Maxwell played in the Cougars’ first seven games of the 2006 campaign before suffering an injury against Southern Miss. As an inside linebacker, he made his college debut against Rice and picked up his first solo tackle in that same game. Maxwell, a sophomore with three years of eligibility left, recorded three solo tackles before his season-ending knee injury.

The Horned Frogs have a 7-5 record this season, including a 4-4 record in the Mountain West Conference. This is the Horned Frogs’ third consecutive winning season and their third consecutive bowl appearance.

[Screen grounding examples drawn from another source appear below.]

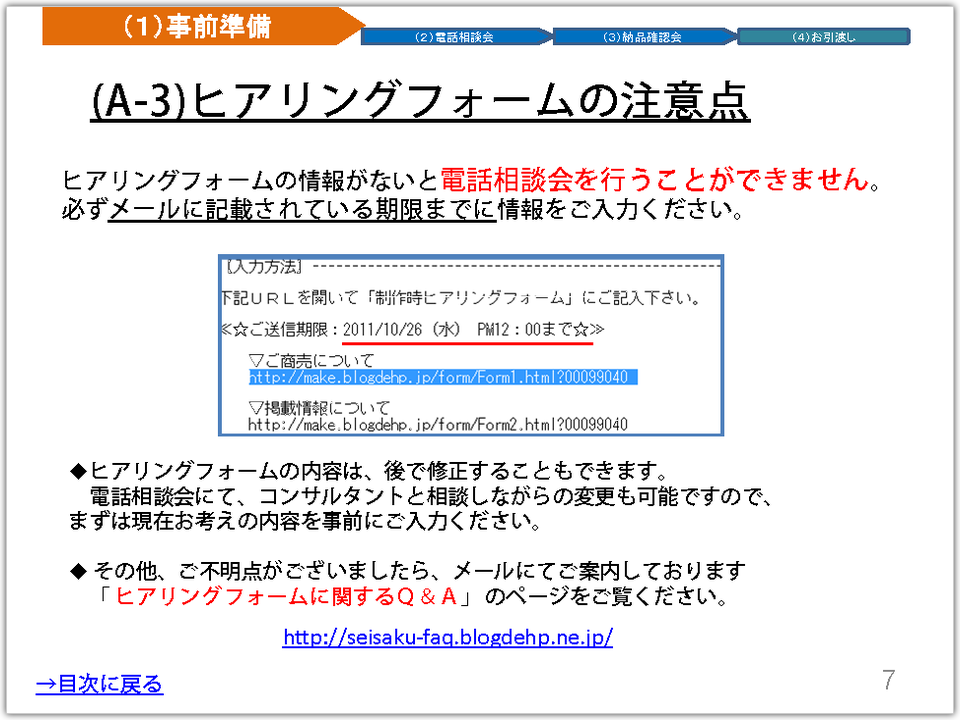Select the "(2)電話相談会" step arrow
Viewport: 960px width, 720px height.
pyautogui.click(x=454, y=37)
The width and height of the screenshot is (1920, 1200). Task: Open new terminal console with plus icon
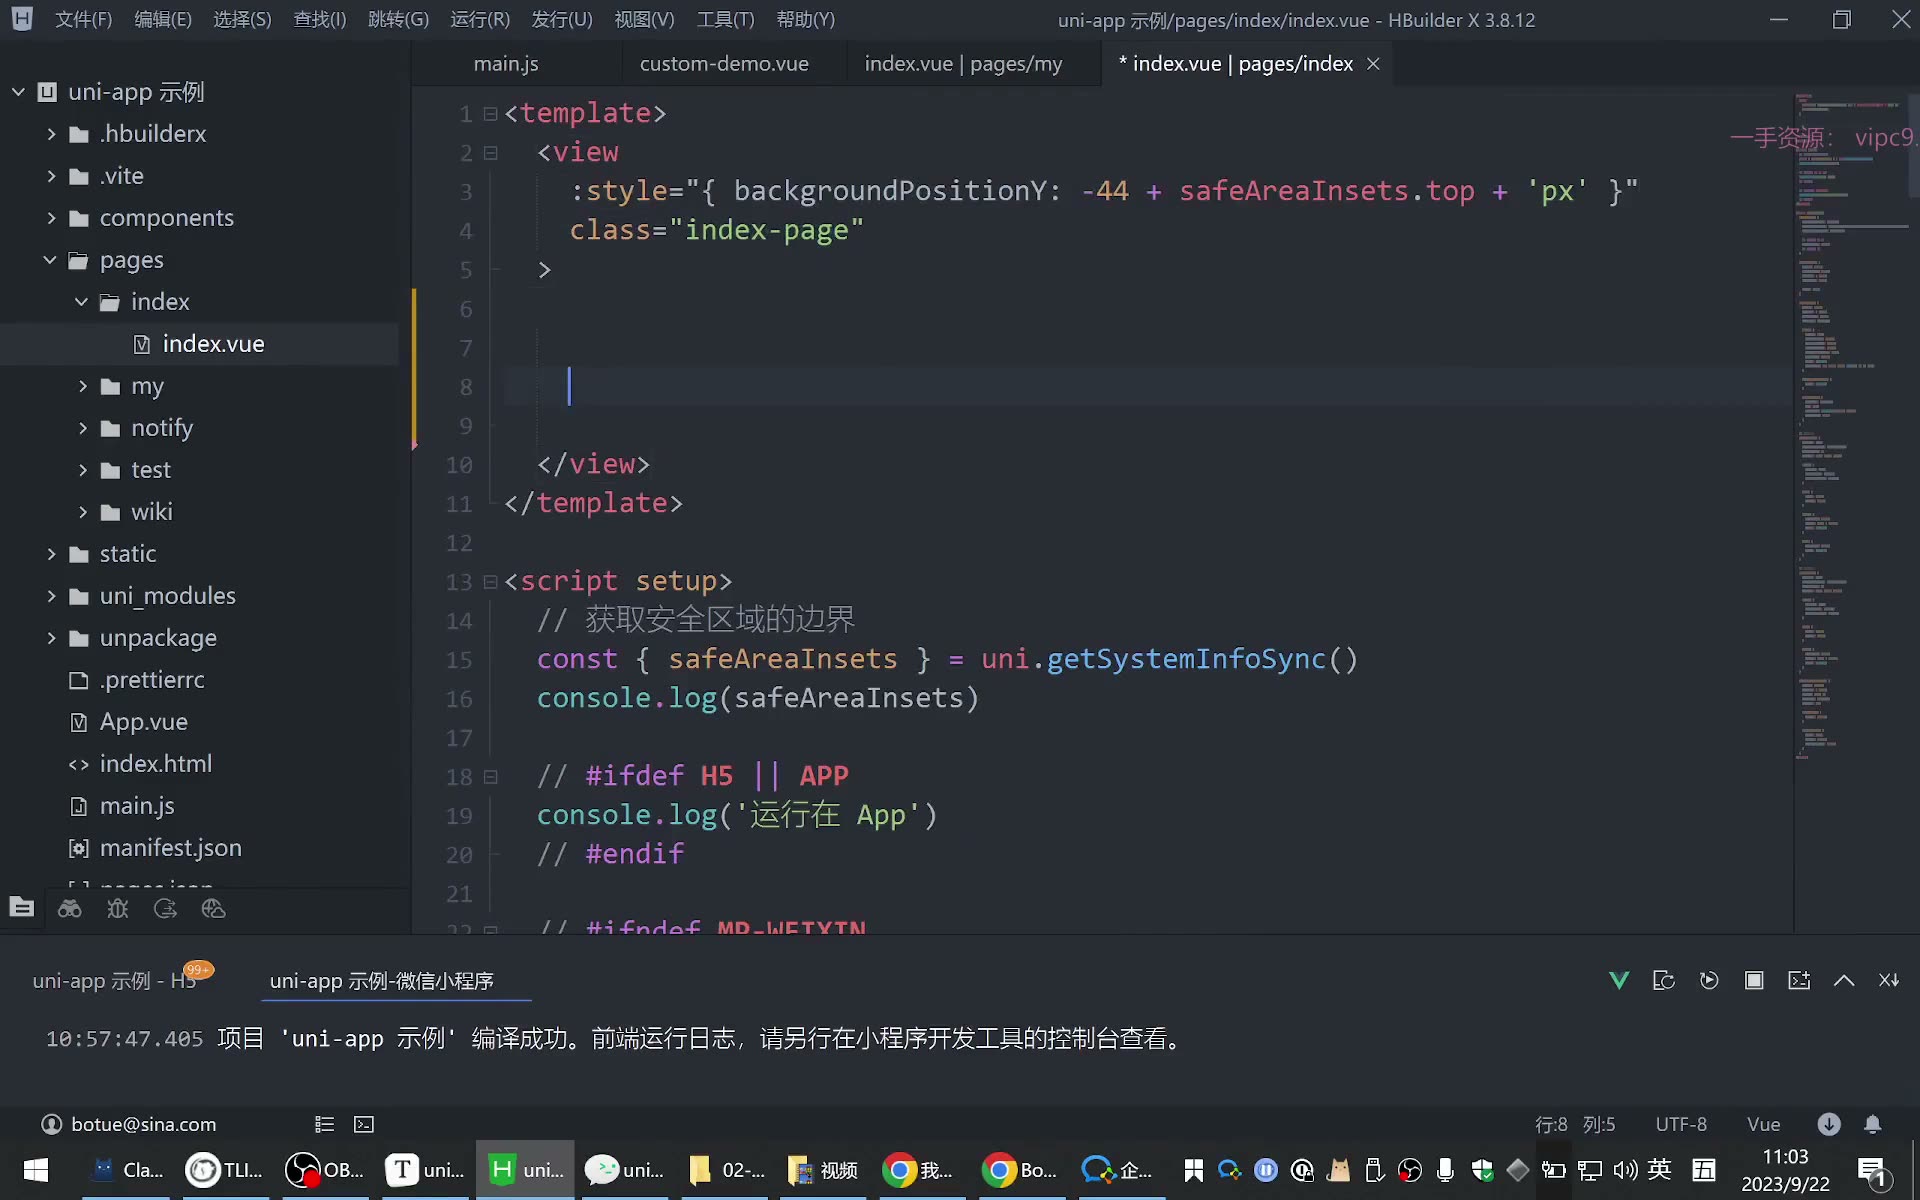click(1799, 980)
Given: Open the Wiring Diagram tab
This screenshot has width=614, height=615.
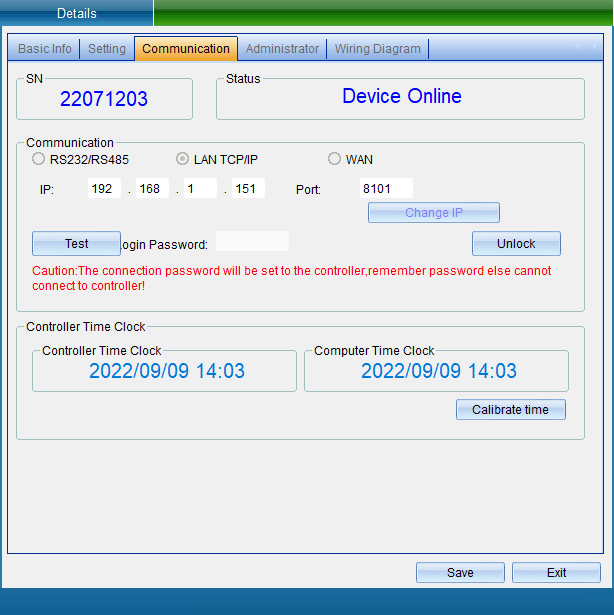Looking at the screenshot, I should pyautogui.click(x=377, y=49).
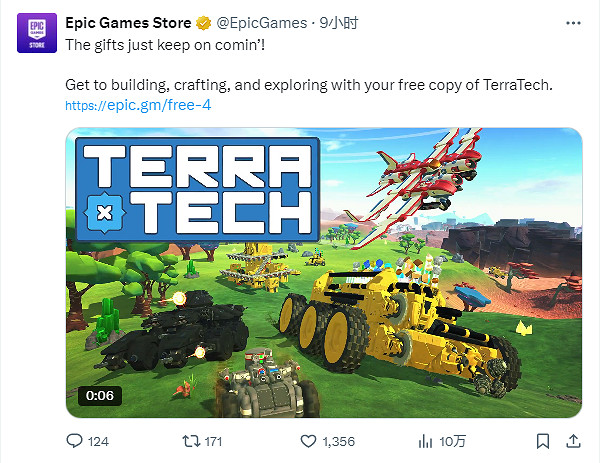Click the share upload arrow icon
This screenshot has width=600, height=463.
[573, 441]
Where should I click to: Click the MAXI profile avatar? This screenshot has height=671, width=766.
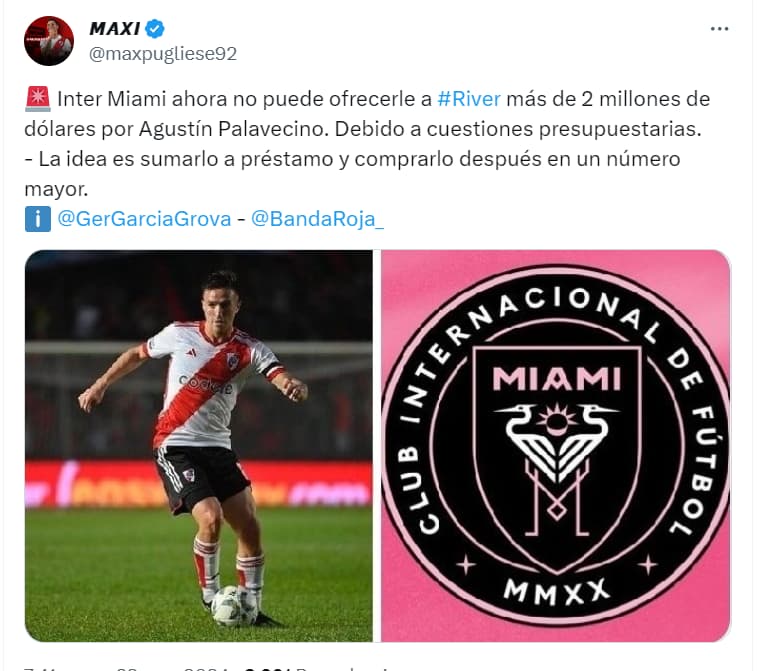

Last year, TCU defeated Northern Illinois in the Poinsettia Bowl, and in 2005, the Horned Frogs defeated Iowa State in the Houston Bowl. It will be TCU’s ninth bowl game in the past 10 years, a streak that extends back to the 1998 Sun Bowl, where TCU beat USC by the score of 28-19.

The Cougars have an 8-4 record this season, finishing second in Conference USA’s East division with a 6-2 conference record. This will be Houston’s third consecutive bowl appearance and fourth in five seasons.

Last year as Conference USA champions, the Cougars faced South Carolina in the Liberty Bowl.

Former Cougar coach Art Briles was recently named the head coach at Baylor. On Dec. 14, Kevin Sumlin was named the new coach at Houston.

The 2007 Texas Bowl will be played at 7 p.m. Friday at Houston’s Reliant Stadium and will be televised nationally on the NFL Network.